The tribunal appointed a representative under Tribunal rule 11(7)(b) and later refused to put on record another representative who stated that he was acting on instructions. (1) The initial appointment was unlawful because Form 6b was deficient: the rubric did not mention the 14-day time limit for challenging a delegated decision under Tribunal rule 4. If it had done then the patient's attempt to have a new representative put on record might not have been made too late to be resolved before the hearing. (2) By basing its refusal to review the appointment purely on the appointed solicitor's objection, the tribunal had abdicated its decision-making responsibility and had not given sufficient weight to the presumption of capacity in the face of new evidence of instruction. (3) The decision of the tribunal panel in not discharging the patient was not flawed in any material respect. (4) Neither of the unlawful decisions were set aside as the patient had since been discharged. (5) No damages were awarded as the Upper Tribunal has no power to do so.

SM v Livewell Southwest CIC (2020) UKUT 191 (AAC)

Capacity to make tribunal application

(1) This majority decision confirmed that the test for capacity to make a tribunal application stated in the VS case was correct (that the patient must understand that she is being detained against her wishes and that the First-tier Tribunal is a body that will be able to decide whether she should be released). (2) In a dissenting judgment Sarah Johnston DCP stated that the test should be: "Does the patient want to be free to leave?" (3) The Upper Tribunal decided (again by a majority) that tribunal panel had not erred in striking out the patient's case, and gave detailed procedural guidance, including: (a) if a patient regains capacity then the tribunal should consider inviting the patient to make a fresh application and, having abridged any procedural obligations, proceed to hear the case; (b) anyone can request that the Secretary of State make a reference, including when a patient lacks capacity and wishes to leave hospital: this includes not only the hospital managers and IMHA, but also the tribunal itself, which could adjourn for this purpose instead of immediately striking out the case.

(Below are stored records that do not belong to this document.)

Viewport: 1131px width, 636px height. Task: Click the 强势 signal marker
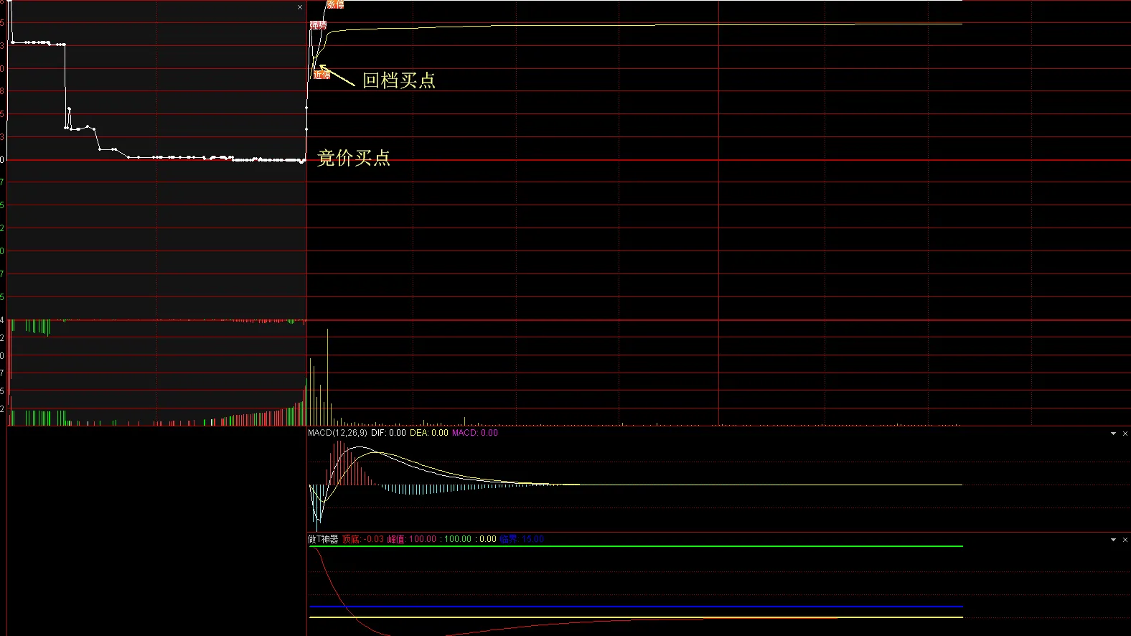318,25
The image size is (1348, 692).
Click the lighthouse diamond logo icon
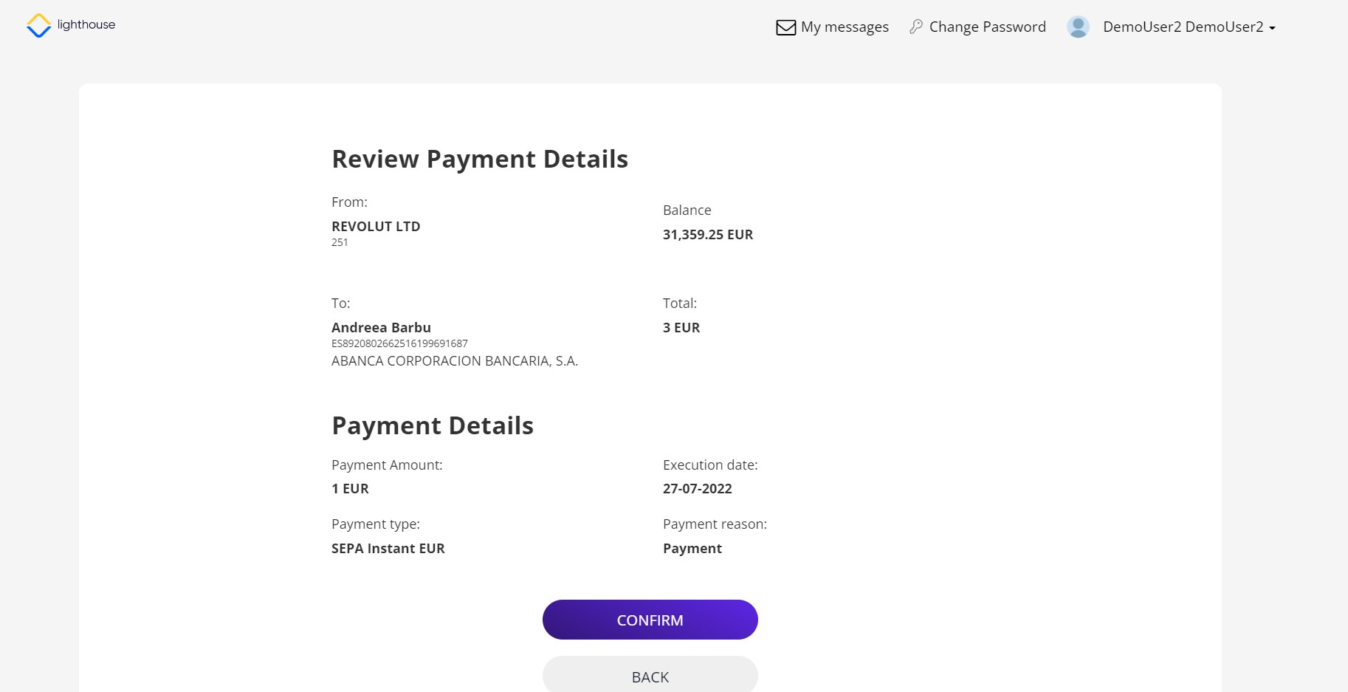[38, 26]
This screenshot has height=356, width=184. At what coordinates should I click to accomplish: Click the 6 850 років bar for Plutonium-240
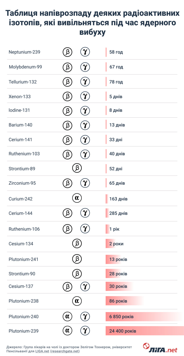point(145,317)
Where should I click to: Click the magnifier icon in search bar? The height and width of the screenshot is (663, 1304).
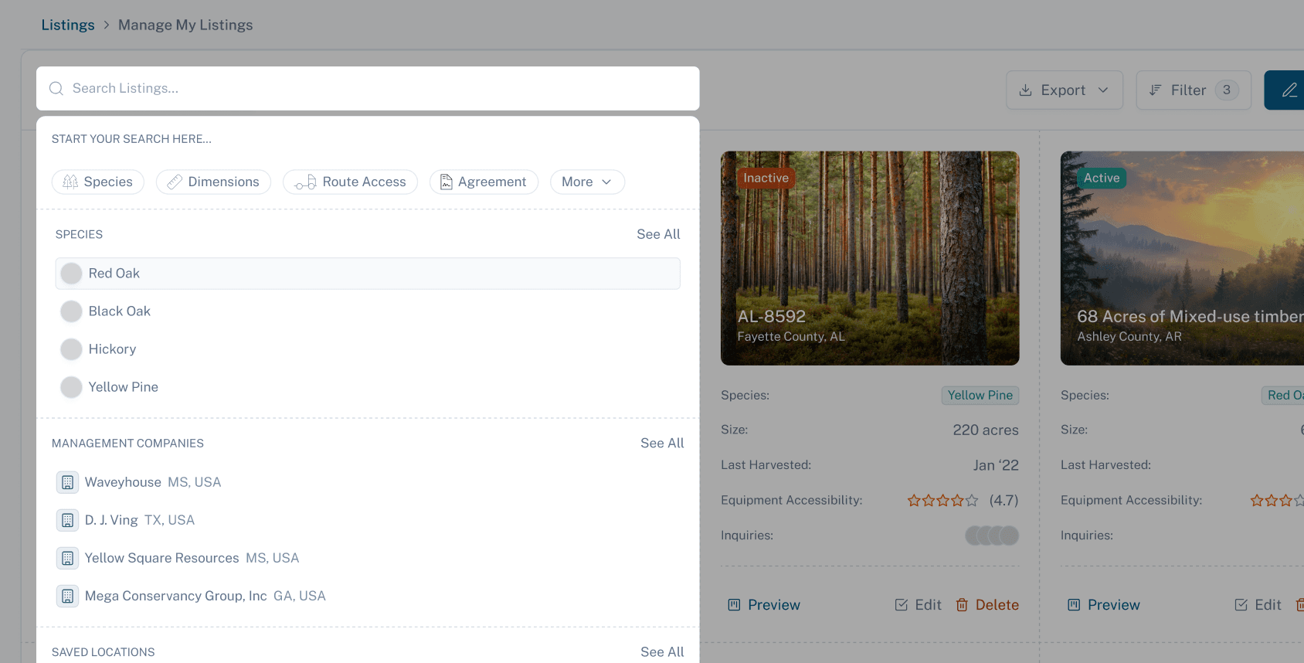pyautogui.click(x=56, y=89)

VS v St Andrew's Healthcare (2018) UKUT 250 (AAC)

Capacity to make tribunal application

(1) The capacity that a patient must have in order to make a valid MHT application is that the patient must understand that he is being detained against his wishes and that the First-tier Tribunal is a body that will be able to decide whether he should be released. This is a lower threshold than the capacity to conduct proceedings. (2) (Obiter) a solicitor appointed under rule 11(7)(b) can request to withdraw an application in the best interests of the patient, but on the facts the tribunal had been entitled to give effect to the patient's own desire to come before a tribunal. (3) When a tribunal lacks jurisdiction it should strike out the proceedings but (obiter) if the proceedings were fair then the use of withdrawal rather than strike out is unlikely to be a material error of law.